Gerade der Roman Spiegel der Stadt entfaltet sich auf dieser Basis: Eine Sprache, die sich auf Eingemauertes und Verdrängtes besinnt, eine Haltung, die die Tradition kennen und anerkennen will, eine Wahrnehmung, die im Heute das Gestern und das Morgen sieht - ist das die Mischung, die Elif Shafak zum Erfolg geführt hat? Welcher Sinn verbirgt sich dahinter? Was ist die Quintessenz all dessen? Was fasziniert die türkischen Leser daran? Wie soll man diese Matrix dechiffrieren?
Mir scheint, Elif Shafaks Fragestellung im Spiegel der Stadt mündet in einen Fragenkomplex um eine türkische Identität, an dem kein türkischer Intellektueller wird vorbeigehen können.
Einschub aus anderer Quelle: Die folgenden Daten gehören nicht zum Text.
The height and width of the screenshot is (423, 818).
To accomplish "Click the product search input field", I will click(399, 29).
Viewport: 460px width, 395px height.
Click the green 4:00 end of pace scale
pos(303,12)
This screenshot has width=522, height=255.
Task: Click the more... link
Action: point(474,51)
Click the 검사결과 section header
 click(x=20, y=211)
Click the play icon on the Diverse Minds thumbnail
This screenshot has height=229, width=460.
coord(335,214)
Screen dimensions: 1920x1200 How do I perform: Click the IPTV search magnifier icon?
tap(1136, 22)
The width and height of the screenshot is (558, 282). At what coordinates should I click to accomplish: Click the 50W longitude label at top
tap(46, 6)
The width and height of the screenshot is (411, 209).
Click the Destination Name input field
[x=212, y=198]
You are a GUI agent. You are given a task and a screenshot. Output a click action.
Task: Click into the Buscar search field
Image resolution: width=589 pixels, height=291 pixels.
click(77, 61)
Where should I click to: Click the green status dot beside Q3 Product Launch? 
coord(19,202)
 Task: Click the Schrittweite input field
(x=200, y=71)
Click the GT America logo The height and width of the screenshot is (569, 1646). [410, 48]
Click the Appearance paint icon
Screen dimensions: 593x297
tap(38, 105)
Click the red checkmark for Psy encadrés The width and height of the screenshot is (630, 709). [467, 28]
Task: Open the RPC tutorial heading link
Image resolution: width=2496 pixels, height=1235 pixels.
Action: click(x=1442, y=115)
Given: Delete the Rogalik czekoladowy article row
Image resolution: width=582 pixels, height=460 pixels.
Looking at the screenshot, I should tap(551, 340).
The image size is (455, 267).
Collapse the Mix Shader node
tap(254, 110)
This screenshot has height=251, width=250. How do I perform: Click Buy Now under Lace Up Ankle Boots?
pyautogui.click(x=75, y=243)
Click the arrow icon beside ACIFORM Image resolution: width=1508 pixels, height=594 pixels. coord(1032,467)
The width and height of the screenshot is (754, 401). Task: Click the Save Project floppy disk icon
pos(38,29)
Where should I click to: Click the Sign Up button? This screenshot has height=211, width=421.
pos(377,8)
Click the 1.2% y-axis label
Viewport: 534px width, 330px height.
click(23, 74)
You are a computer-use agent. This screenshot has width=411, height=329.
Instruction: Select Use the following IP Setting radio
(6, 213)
Tief in ihrem Inneren scheinen sowohl die türkischen Leser als auch die türkischen Kritiker zu spüren, dass Shafak ihre Augen auf die eigenen Wurzeln richtet, ihnen den verschütteten Gang zu ihrem kulturellen Erbe, den schon Tanpınar freizulegen begonnen hatte, frei schaufelt.
*Damit spricht sie die Problematik des Osmanischen an, das in arabischen Schriftzeichen geschrieben wurde und das kurz nach der Staatsgründung der Türkischen Republik 1923, per Gesetz abgeschafft wurde. Danach wurde zum einen das lateinische Alphabet eingeführt und zum anderen wurden Hunderte von Wörtern durch europäische Ausdrücke ersetzt. So hat sich die türkische Sprache in kurzer Zeit so radikal verändert, dass heutige Generationen die vor kaum einem Jahrhundert entstandenen Werke nicht mehr lesen und verstehen können.